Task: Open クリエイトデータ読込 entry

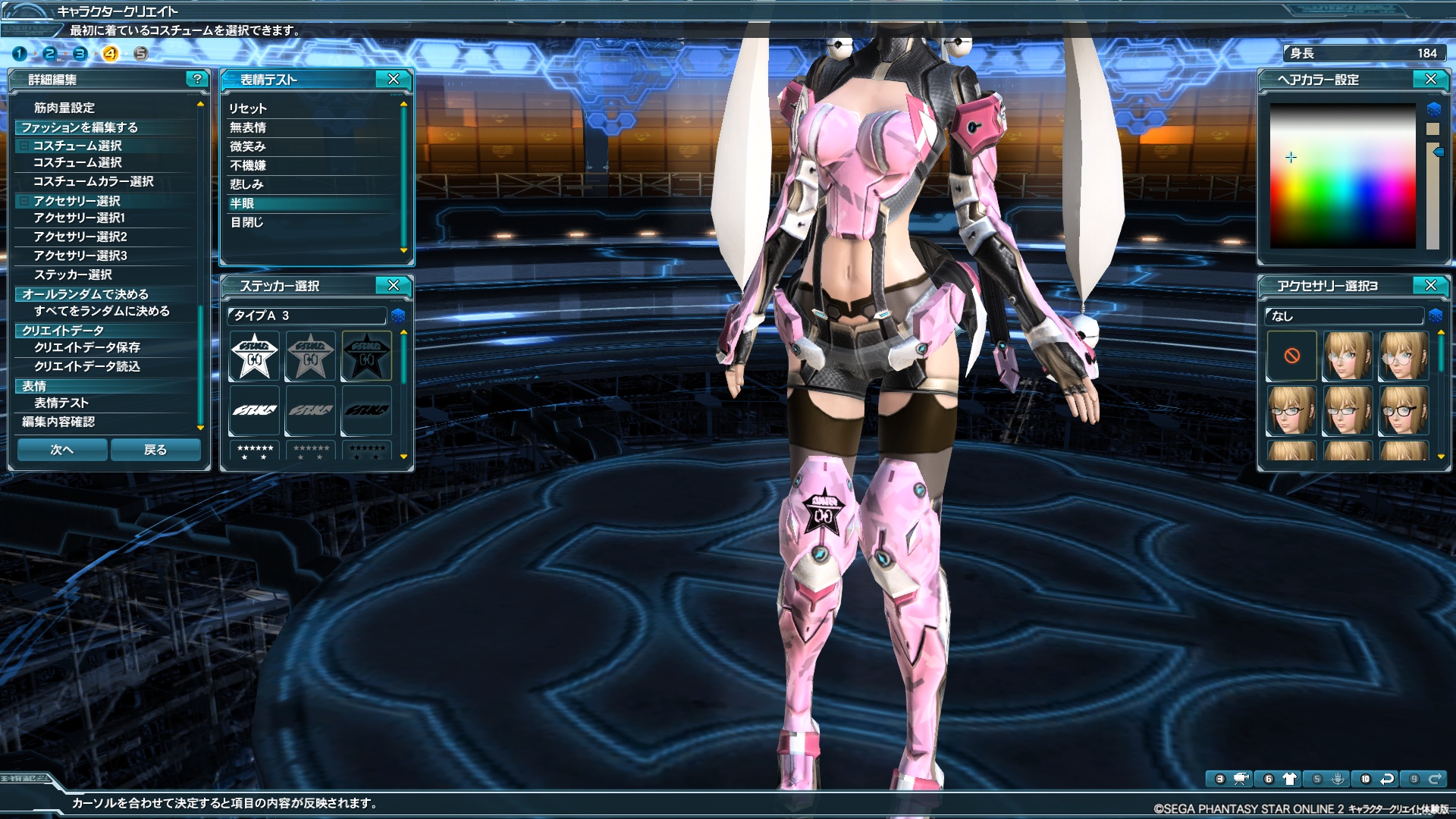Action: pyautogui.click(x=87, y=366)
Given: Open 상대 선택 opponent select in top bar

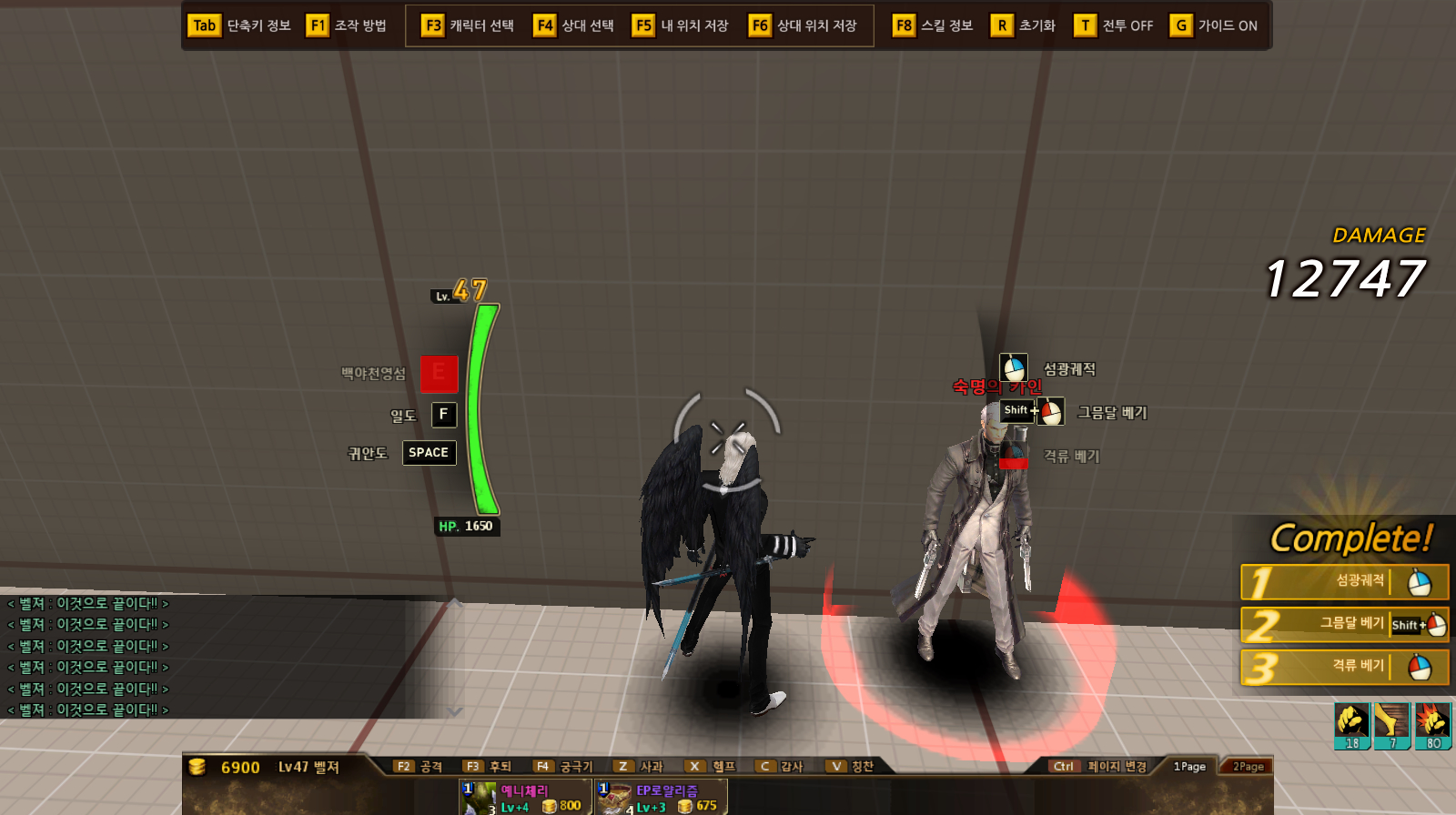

****************************************

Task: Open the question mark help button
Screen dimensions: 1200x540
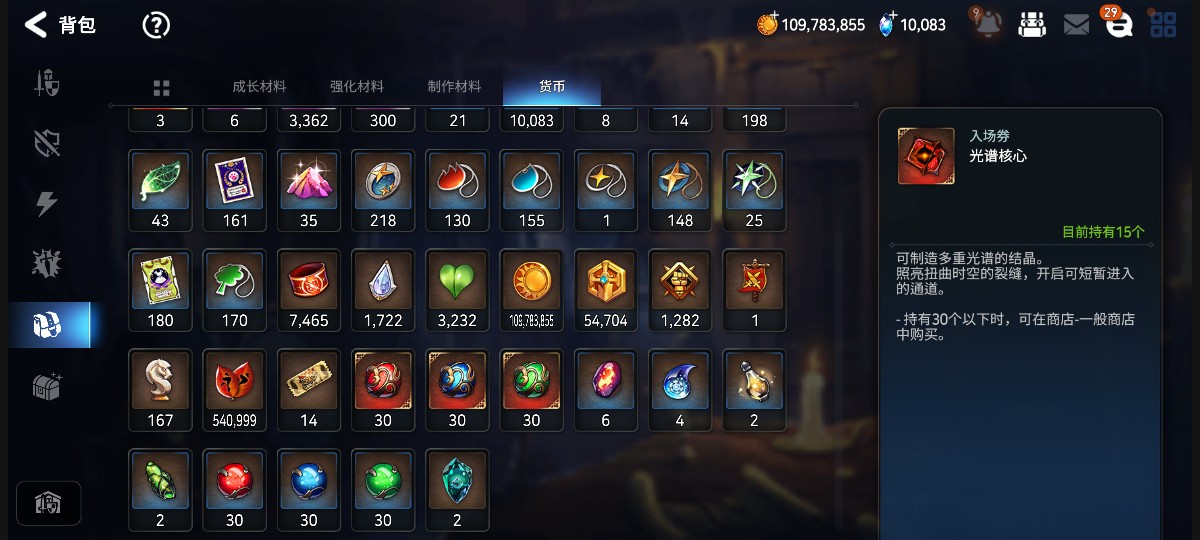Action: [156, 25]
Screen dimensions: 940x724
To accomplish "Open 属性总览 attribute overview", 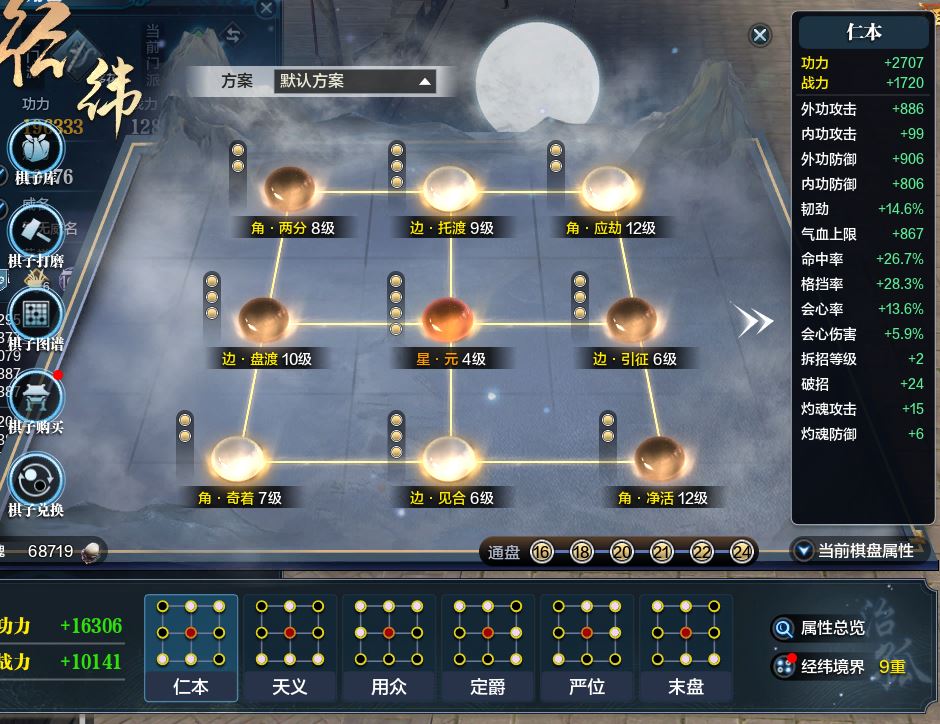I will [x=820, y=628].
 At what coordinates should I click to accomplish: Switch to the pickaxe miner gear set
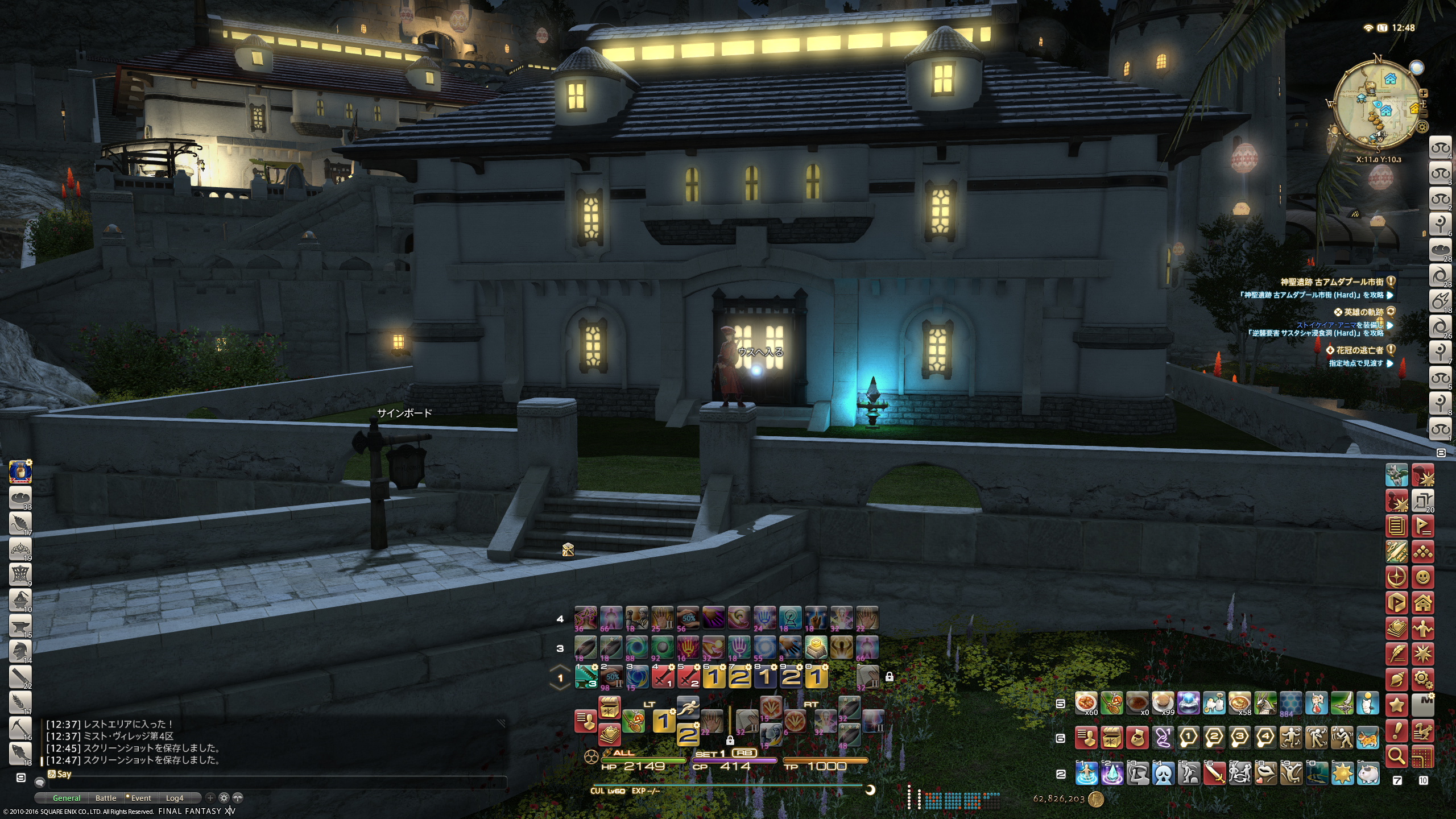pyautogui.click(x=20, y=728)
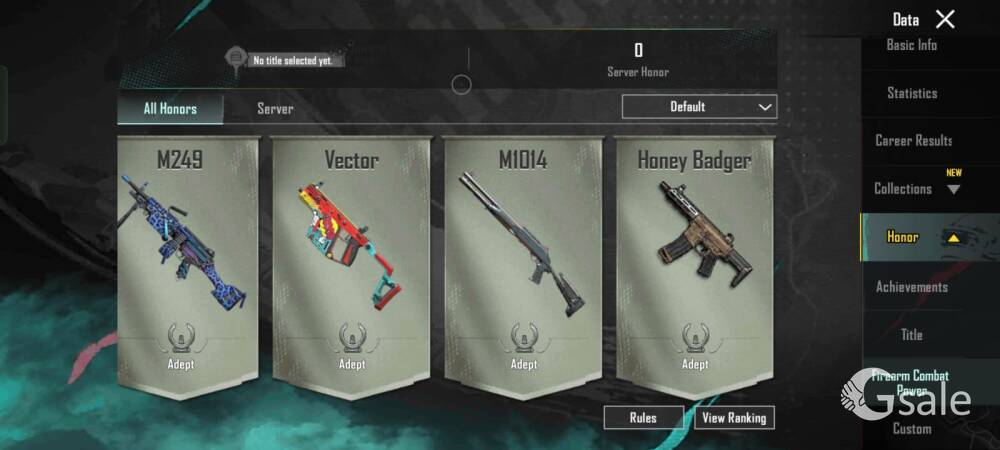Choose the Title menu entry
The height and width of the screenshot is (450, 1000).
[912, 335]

****************************************

Stated exercise
Scale the click coordinates in the answers by 1.85, rounding to whole numbers with halves rounded up, and rewrite the rows from the line containing "Task: Open クリエイトデータ読込 entry" up to and including the line containing "Given: Open 상대 선택 opponent select in top bar", with all other text left unchanged. Leave the pictures out of your answer.

Answer to this problem
Task: Open クリエイトデータ読込 entry

Action: pyautogui.click(x=161, y=677)
Given: Open 상대 선택 opponent select in top bar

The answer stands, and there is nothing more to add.